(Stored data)
=-=-=-=-=

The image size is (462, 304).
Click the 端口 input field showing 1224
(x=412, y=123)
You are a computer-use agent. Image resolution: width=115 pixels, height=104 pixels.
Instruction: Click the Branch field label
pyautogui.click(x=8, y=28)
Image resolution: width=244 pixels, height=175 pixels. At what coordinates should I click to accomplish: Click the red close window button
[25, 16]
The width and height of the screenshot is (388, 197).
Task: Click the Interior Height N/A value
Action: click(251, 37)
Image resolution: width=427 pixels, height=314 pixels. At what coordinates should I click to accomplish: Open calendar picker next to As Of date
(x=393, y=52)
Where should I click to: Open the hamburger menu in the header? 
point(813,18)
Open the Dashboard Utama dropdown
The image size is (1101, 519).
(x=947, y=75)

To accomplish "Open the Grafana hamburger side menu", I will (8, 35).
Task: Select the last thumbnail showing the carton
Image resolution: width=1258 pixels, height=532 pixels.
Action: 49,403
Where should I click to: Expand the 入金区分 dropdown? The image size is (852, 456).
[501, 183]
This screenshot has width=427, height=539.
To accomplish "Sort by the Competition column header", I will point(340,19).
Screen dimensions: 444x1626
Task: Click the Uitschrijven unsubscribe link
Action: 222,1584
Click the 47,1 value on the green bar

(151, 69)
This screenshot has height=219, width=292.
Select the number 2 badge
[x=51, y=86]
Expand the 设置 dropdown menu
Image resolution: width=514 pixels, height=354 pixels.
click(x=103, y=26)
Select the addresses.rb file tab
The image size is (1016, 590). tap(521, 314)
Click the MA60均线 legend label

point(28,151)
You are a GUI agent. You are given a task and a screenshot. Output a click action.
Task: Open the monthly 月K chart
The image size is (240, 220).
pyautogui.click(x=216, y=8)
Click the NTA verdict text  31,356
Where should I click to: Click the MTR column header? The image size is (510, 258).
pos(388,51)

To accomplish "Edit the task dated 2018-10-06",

=-=-=-=-=

## TASK STATEMENT:
Within the records, count the lines that include the word "This". Answer with the number only.

## EXERCISE ANSWER:
2